最高水準のARエクスペリエンス制作のための、オーサリング機能の強化とビデオキャプチャの改善

Adobe Aeroで夢中になれるイマーシブな体験を作成するカギは、その正確さにあると私たちは考えています。そこでデザイナーがシーンを作成する際、より思い通りにコントロールできるようにする機能強化の一環としてUIに「3Dギズモ」を追加しました。これまでオブジェクトを空間に配置するためには、スライダーを使ったり、拘束のない(不正確で)自由な移動、拡大・縮小、回転といった操作を使っていましたが、この新しいツールでさらに高度なコントロールと視覚的フィードバックを提供できます。

また、AR体験に含まれるすべてのコンテンツを一覧でき、編集したいオブジェクトを簡単に選択できるシーングラフも追加されています。オブジェクトの表示のオン/オフや名前の変更、あるいは削除やロックなどの操作がすべてシーングラフ上でできるので、整理された状態を維持しながら、より複雑で高度な体験が作成できます。

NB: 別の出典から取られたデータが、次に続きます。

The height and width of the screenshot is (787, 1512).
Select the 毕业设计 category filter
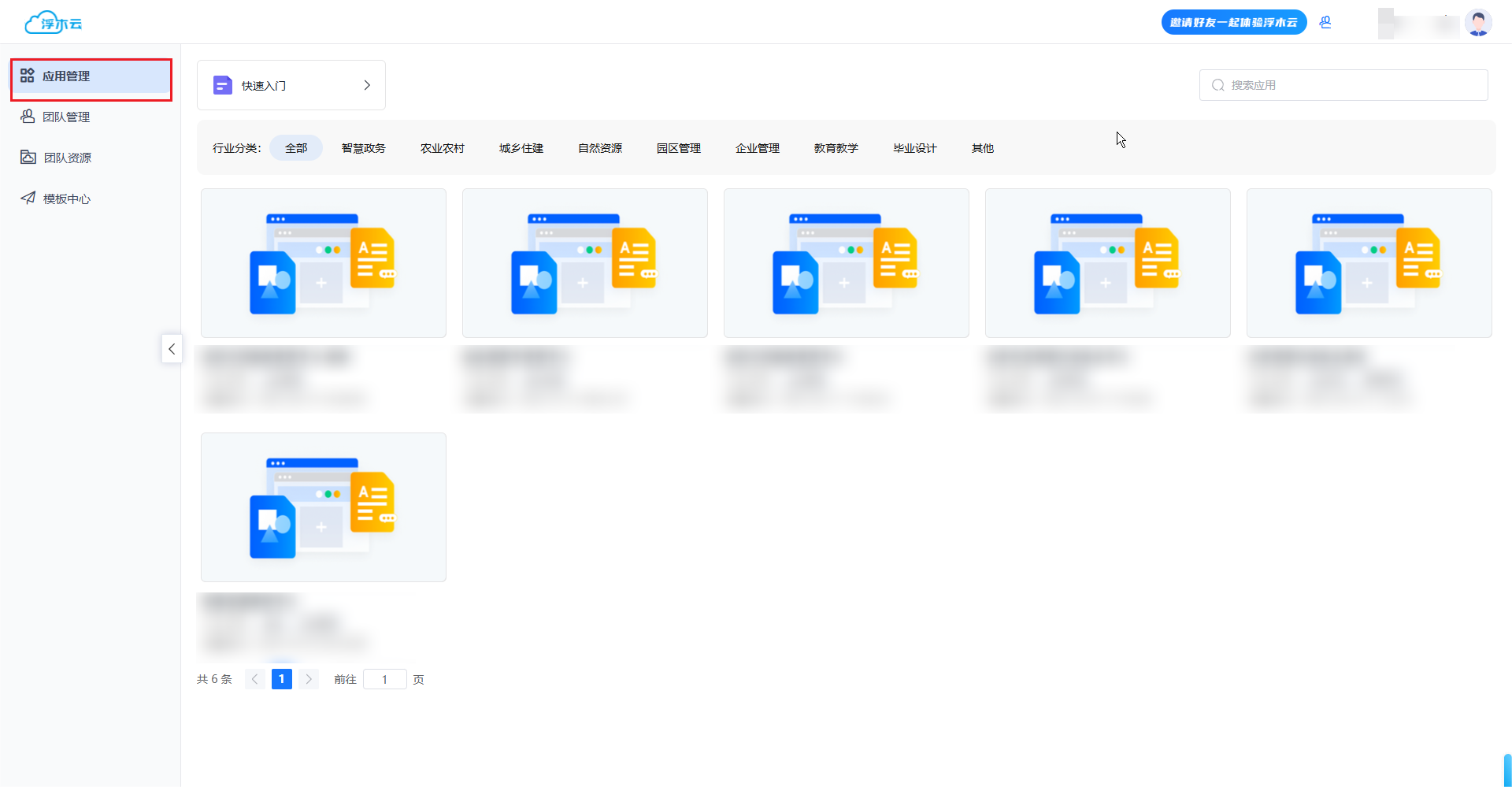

さらに、Aeroコミュニティからのフィードバックを受けて、ビデオキャプチャの品質も大幅に改善しました。AR体験の録画品質は、これまでになく高いものになっています。

ARの民主化を次のステージへと拡大する大きな一歩

この記事でご紹介した最新の機能強化は、多感覚ARの作成の民主化に向けた新たな一歩です。ビジュアルとオーディオの両方を駆使したイマーシブなAR体験がデザインできるようになったAdobe Aeroをぜひご活用ください。皆さんの作品を拝見するのを楽しみにしています。